Take a look at this photograph of open star cluster M103.
Which are the three brightest stars? Clearly, these stars should have the smallest magnitudes, right? And here are the Bt magnitudes in the Tycho-2 catalog.
star Bt mag --------------- A 7.6 B 8.6 C 9.3 D 12.6
But watch what happens when we take a picture of the same cluster of stars with a different sort of photographic emulsion.
Click on the picture above.
Which are the three brightest now? So which should have the smallest magnitude values?
Okay, something's fishy here: how can one set of stars be brightest in one picture, but a different set of stars be brightest in another? Perhaps looking at this sequence of images will give the answer.
Stars come in a wide variety of colors. It's not glaringly obvious when you look at them up the in sky, for several reasons:
Nonetheless, if you look carefully, you will see slight differences in colors. In the constellation Orion, for example,
Image courtesy of Denys Sakva
Betelgeuse, at the upper left, is clearly redder than most of the stars.
You can enhance the colors in a photograph (or an eyepiece) by defocusing so that the light is spread out over a larger area.
Image from Astronomy Picture of the Day 2004 July 8 , copyright Stefan Seip .
Q: What causes some stars to look blue and others red? In other words, what is the cause of stellar color?
The answer is temperature.
Let's take just a moment to discuss the way astronomers describe temperature. Here on Earth, under ordinary circumstances, people use temperature scales which tend to give "convenient" values for most objects: small positive numbers, like "12" or "45" or "98".

[Supplied material]:
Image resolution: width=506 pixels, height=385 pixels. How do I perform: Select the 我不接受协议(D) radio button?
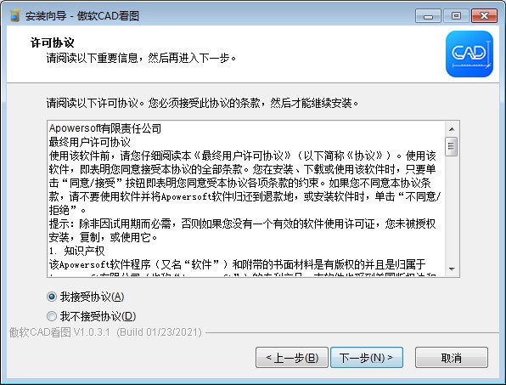pyautogui.click(x=52, y=316)
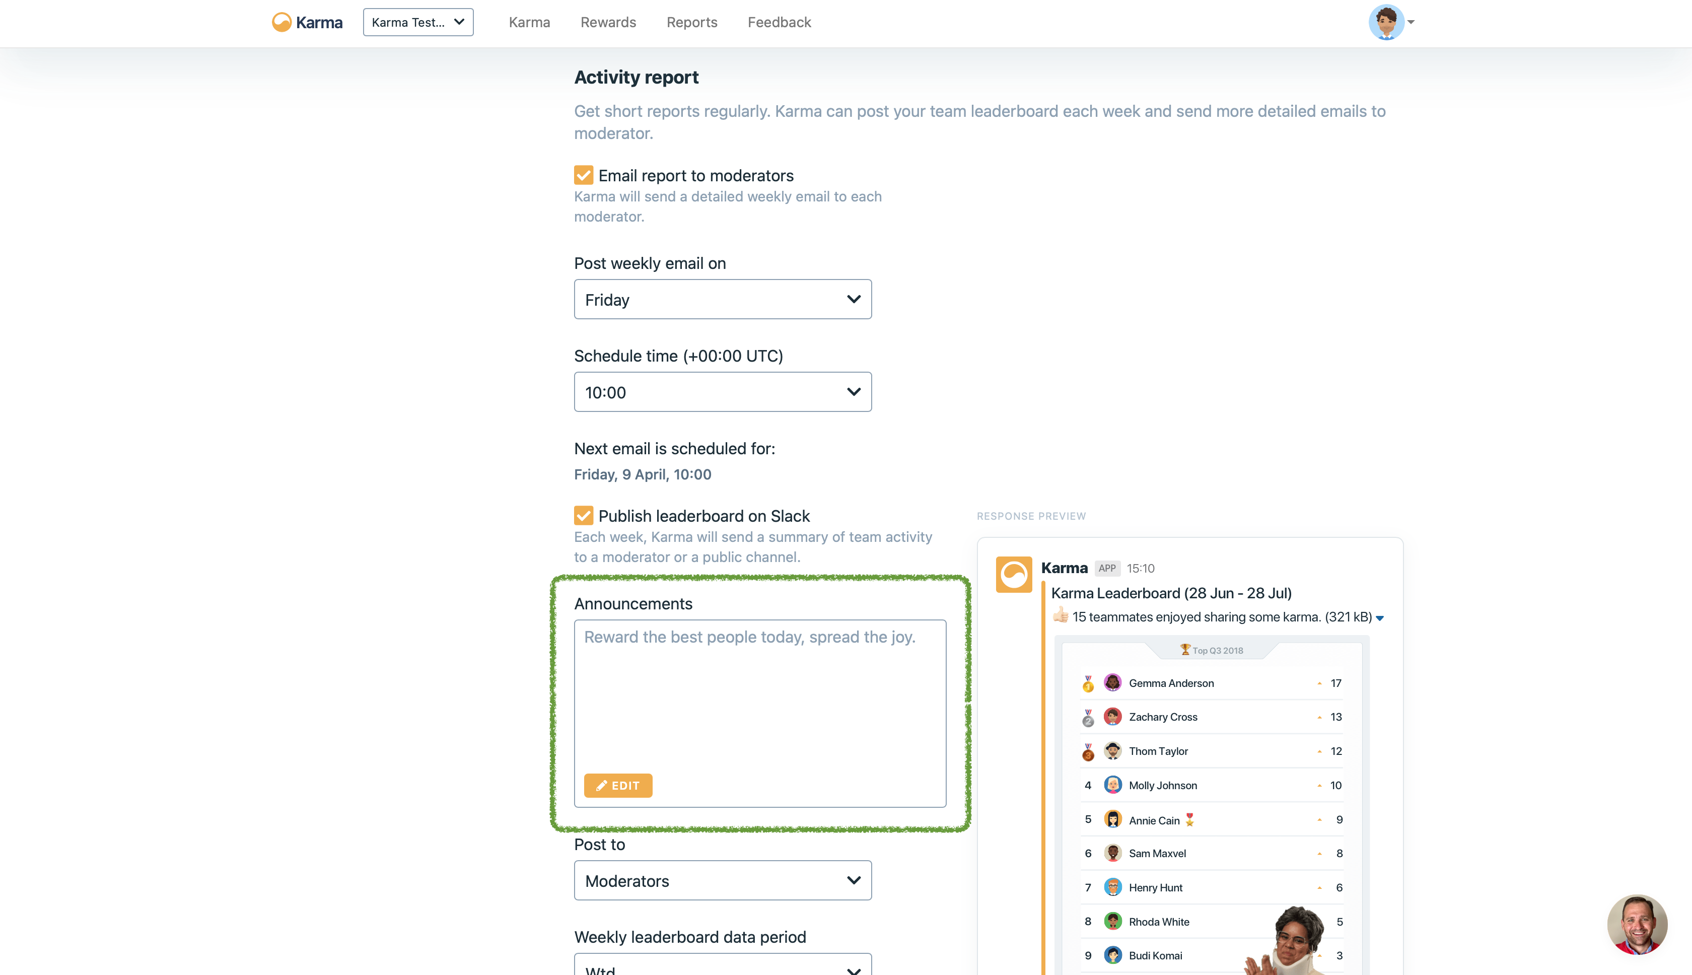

[Given problem 1]: Repeat the passage on star colors from "Which are the three brightest stars?" up to and including "give the answer.", swapping "photographic emulsion" for "camera filter".
[Given problem 2]: Pick up the passage on star colors after its last sentence and continue writing it.

[Exercise result 1]:
Which are the three brightest stars? Clearly, these stars should have the smallest magnitudes, right? And here are the Bt magnitudes in the Tycho-2 catalog.
star Bt mag --------------- A 7.6 B 8.6 C 9.3 D 12.6
But watch what happens when we take a picture of the same cluster of stars with a different sort of camera filter.
Click on the picture above.
Which are the three brightest now? So which should have the smallest magnitude values?
Okay, something's fishy here: how can one set of stars be brightest in one picture, but a different set of stars be brightest in another? Perhaps looking at this sequence of images will give the answer.

[Exercise result 2]:
Fahrenheit Celsius ----------------------------------------------- temp = 0 salty water pure water freezes freezes temp = 100 human body pure water temperature boils ------------------------------------------------
Astronomers study objects which cover a much, much wider range of temperatures. Very cool clouds of gas and dust may have temperatures which are inconveniently low in this ordinary scales: -420 Fahrenheit or -250 Celsius. Ordinary stars like the Sun have temperatures in the thousands of degrees, and very hot stars may reach many tens of thousands. It is confusing to deal with both negative and positive numbers, so astronomers choose to adopt the Kelvin temperature scale: it starts at the coldest possible temperature, then moves upwards in steps which are the same size as Celsius degrees.
Fahrenheit Celsius Kelvin ----------------------------------------------------------- coldest possible -459 -273 0 temperature pure water freezes 32 0 273 pure water boils 212 100 373 ------------------------------------------------------------
It's easy to convert from Celsius to Kelvin: just add 273. Converting from Fahrenheit to Kelvin is a bit harder, but if you use Celsius as an intermediate step, it isn't so hard.
Note that scientists often omit the word "degrees" when describing a temperature in Kelvin. Pure water freezes at "0 degrees Celsius," but at "273 Kelvin". Someone who wants to sound old-fashioned might even write "273 Kelvins".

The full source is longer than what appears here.